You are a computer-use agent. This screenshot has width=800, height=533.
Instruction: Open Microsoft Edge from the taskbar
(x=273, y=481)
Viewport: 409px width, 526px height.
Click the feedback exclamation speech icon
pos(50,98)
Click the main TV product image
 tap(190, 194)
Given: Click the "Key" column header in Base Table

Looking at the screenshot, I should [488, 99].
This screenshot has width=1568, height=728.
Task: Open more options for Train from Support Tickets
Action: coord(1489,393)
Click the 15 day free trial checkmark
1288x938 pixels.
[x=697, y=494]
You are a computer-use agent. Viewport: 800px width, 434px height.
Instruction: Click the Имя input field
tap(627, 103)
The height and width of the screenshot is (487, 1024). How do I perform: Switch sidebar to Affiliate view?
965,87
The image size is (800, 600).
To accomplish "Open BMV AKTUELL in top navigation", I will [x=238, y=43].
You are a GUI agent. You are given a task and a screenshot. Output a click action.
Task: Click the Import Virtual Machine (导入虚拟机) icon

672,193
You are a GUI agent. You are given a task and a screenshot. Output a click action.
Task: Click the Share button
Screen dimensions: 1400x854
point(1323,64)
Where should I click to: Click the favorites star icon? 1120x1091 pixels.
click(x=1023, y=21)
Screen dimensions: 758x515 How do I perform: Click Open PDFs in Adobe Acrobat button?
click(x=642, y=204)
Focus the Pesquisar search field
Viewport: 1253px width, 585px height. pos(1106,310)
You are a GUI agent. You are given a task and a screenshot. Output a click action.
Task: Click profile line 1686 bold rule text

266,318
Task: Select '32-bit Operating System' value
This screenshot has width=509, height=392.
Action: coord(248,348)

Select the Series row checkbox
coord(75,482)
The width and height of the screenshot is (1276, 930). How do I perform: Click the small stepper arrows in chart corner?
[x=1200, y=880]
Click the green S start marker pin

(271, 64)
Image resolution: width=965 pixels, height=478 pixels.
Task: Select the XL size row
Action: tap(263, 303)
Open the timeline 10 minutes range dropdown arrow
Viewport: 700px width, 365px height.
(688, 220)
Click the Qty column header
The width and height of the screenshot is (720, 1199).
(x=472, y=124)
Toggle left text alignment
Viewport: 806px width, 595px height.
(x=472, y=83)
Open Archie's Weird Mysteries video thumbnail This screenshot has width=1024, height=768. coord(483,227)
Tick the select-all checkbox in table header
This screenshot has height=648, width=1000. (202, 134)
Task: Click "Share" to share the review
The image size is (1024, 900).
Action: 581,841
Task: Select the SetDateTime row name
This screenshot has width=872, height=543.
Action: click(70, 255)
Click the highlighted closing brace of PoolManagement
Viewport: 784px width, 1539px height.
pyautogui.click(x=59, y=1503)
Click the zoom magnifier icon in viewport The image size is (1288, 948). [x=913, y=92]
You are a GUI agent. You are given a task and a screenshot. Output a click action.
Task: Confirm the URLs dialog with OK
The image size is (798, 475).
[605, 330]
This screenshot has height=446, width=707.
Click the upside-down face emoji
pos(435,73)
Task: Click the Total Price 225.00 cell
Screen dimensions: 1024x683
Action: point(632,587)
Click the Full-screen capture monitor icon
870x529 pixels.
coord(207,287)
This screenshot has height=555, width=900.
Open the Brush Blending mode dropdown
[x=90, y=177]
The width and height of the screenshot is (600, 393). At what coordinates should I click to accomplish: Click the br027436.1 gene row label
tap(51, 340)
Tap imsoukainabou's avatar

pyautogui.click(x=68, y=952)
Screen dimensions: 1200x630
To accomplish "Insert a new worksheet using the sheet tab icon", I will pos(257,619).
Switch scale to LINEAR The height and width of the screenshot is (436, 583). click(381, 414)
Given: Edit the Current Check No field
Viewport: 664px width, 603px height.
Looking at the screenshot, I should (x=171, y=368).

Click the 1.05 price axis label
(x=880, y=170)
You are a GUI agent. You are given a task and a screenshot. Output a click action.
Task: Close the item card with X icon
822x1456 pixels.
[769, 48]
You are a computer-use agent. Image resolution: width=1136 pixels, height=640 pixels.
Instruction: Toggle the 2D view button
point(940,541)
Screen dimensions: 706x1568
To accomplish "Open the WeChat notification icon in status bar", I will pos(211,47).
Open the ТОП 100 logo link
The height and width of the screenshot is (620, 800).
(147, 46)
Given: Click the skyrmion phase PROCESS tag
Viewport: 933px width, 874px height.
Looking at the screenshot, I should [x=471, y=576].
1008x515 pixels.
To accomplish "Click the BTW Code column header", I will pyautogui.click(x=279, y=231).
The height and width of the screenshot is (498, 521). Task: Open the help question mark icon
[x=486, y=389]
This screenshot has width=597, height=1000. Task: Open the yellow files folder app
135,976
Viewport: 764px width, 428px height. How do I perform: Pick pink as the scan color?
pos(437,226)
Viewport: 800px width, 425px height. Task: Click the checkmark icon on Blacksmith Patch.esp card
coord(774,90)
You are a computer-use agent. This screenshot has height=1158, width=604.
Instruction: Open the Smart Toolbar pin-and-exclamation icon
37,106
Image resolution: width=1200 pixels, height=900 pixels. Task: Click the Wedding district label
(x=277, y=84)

□ □ □ □

Action item:
How many lines of the listing above include the word "Share"? State the number and nothing else.

Solution for this exercise:
2